(Record set):

──────

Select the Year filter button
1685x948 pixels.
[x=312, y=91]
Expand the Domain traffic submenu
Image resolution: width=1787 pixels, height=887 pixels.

──────

Start with the line that contains "Expand the Domain traffic submenu", end with the last line of the entries, and please retype every line in that span exactly, with no others.

(Exercise response):
Expand the Domain traffic submenu
Image resolution: width=1787 pixels, height=887 pixels.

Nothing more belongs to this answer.